Wednesday, June 16, 2010

A Governor cannot campaign against a hurricane

Simply put, there is no Carroll Campbell on the ballot this year for Governor, in either party.  Carroll Campbell was perhaps the greatest Governor of a generation, so it is not fair to compare candidates to him. 

But, it is fair and right to remember what Campbell did and ask if a candidate for Governor has those abilities.

First, Campbell had a strong resume as a leader and as Republican Party builder.  Campbell had no litmus tests for people to join his Republican Party.  If you agreed with his agenda on most things, Campbell was glad to have you call yourself a fellow Republican. 

Second, Governor Campbell had the ability to work with legislators in his own party and in the Democratic Party to get things done.  His reforms of government were the strongest in a century and they came with the assistance of Democrats like former State Senator John Drummond.  Campbell had the knowledge of how things worked so that he could be comfortable in working with legislators.  Campbell realized they were elected to office just as he was, and he respected them and their role.  Competence allows such.   If a Governor knows what is going on and how things work, he or she can influence events.  If not, he or she can only sit on the sideline and lob charges, as we have witnessed with Governor Sanford over the past seven and a half years.

Campbell's knowledge and competence extended beyond legislative affairs.  When Hurricane Hugo hit, Campbell worked with a myriad of government and private entities to make sure South Carolina recovered as quickly as possible.  It was his finest hour and defined what a great Governor should be.

Indeed, Governors are legally politically weak in South Carolina.  On their agendas, their ability to persuade members of the General Assembly is essential to governing effectively.  Further, a Governor does have the power in a crisis.  That is perhaps a Governor's truest test of ability and leadership.  Protecting the people of South Carolina in a time of crisis is the Governor's first duty.

As such, think on this.
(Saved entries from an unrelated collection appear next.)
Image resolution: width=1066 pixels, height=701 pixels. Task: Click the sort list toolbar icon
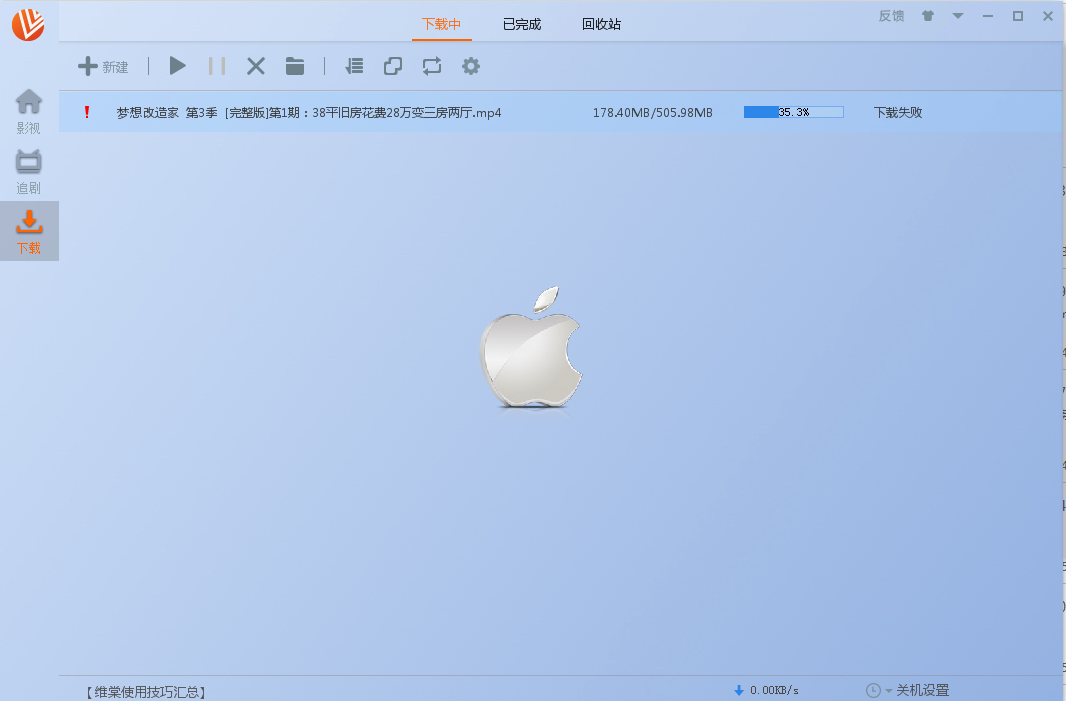coord(354,66)
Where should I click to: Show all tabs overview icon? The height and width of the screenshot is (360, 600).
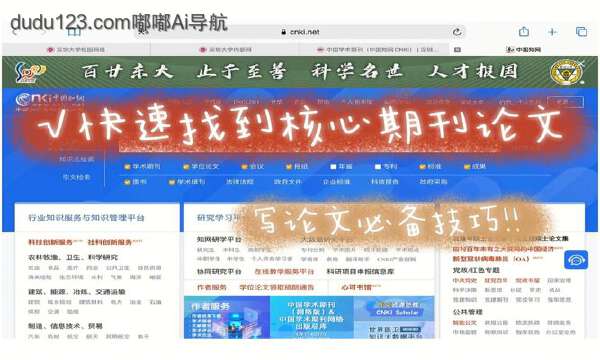pos(581,32)
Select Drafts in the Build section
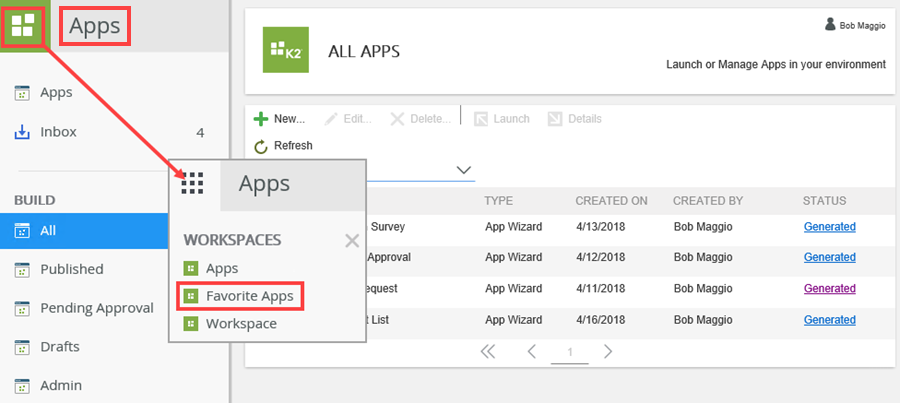Screen dimensions: 900x403 click(x=59, y=347)
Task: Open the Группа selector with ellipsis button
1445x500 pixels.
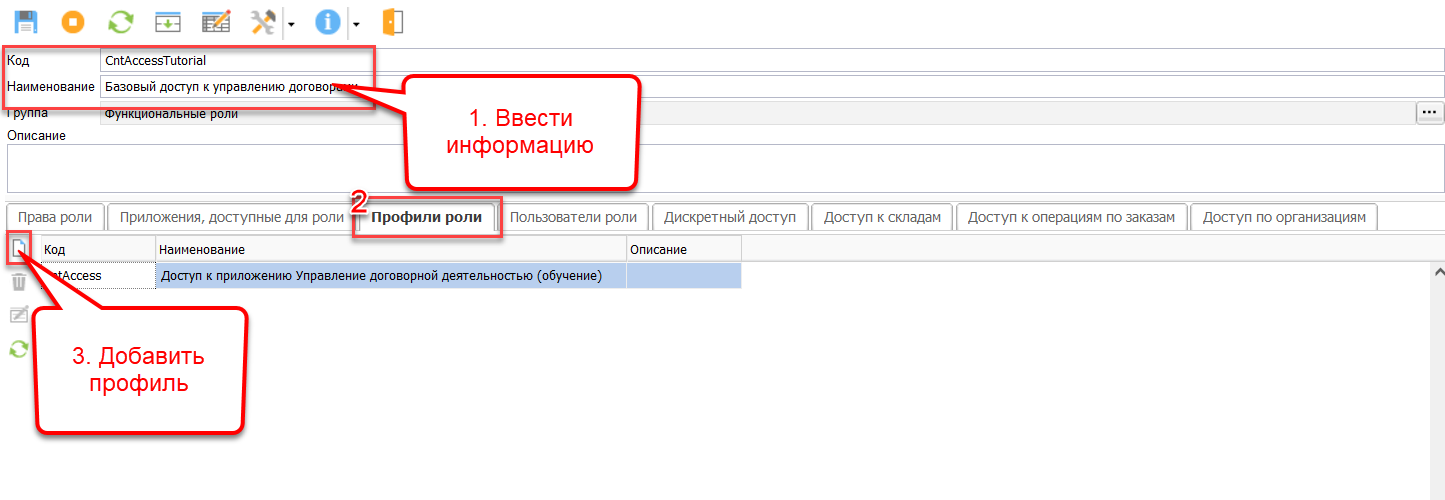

While there is truly no Carroll Campbell on the ballot, take a moment to think who you really want in that chair if a Category 4 hurricane is sitting off the coast of Charleston about to strike.  Who do you want calling the shots that will protect your life, and your family and friend's lives?  Rhetoric does not count in those moments. Slick ads and endorsements do not matter.  The judgment to make split second life and death decisions does. You can't blame this or that politician for a hurricane, you have to lead. You can not hire some consultant to tell you how to convince a hurricane to turn away. 

So, when you vote, think about that moment.  Which candidate really can lead when a crisis is upon us?  Who do you trust with your life and your loved ones lives?  When a crisis comes, who has the resume and leadership to show up and work and get things done?
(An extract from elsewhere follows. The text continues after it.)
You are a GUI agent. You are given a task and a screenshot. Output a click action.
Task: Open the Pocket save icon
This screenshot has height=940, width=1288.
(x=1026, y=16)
  1. AnonymousJune 16, 2010

    This is racist against redneck!

  2. Great post. Thinking about things like leadership, esp. in the face of having to do crisis management, is too often overlooked in deciding who to vote for in terms of a state's chief executive. I think the runoff presents a pretty good contrast in these terms. Barrett is much more suited to be in a legislative setting where he's one of a large group of individuals proposing and debating bills. But one of the things that I consistently hear smart people who work in management-oriented positions say in regarfs to Haley's appeal is that she has demonstrated strong leadership and management qualities throughout her time in state government. Your post helps emphasize that we need someone who shows consistent leadership like Haley in the Governor's Mansion.

  3. AnonymousJune 16, 2010

    Actually, this post makes it even more obvious to me why Haley is the weakest of the three candidates to lead. She has publicly proclaimed that her goal is to fight with the "good ole boys" in the legislature. Name calling and promising to embarass someone is not any way to build consensus, which is required for getting things done for the citizens of SC. Sanford is the perfect example of the results of divisive governance. Barrett has worked with both the SC Legislature and the US House and understands how to work within the legislative process to get bills passed. Haley didn't even show up to vote on most of the bills-70%. She missed almost every committee meeting assigned to her and even missed the vote for her own bill. Gresham has military experience as an artillary captain and was a leader at The Citadel; he was trained to be a leader. I would much rather have him in charge than someone who runs a campaign on transparency and has yet to release her own income tax or campaign records. It just makes it a little hard to trust her. My second choice would have to Sheheen, by default.

  4. AnonymousJune 16, 2010

    I doubt that Max Heller would agree with your take on Campbell. Oh, I forgot, Max Heller was jewish. They don't count in your Honea Path.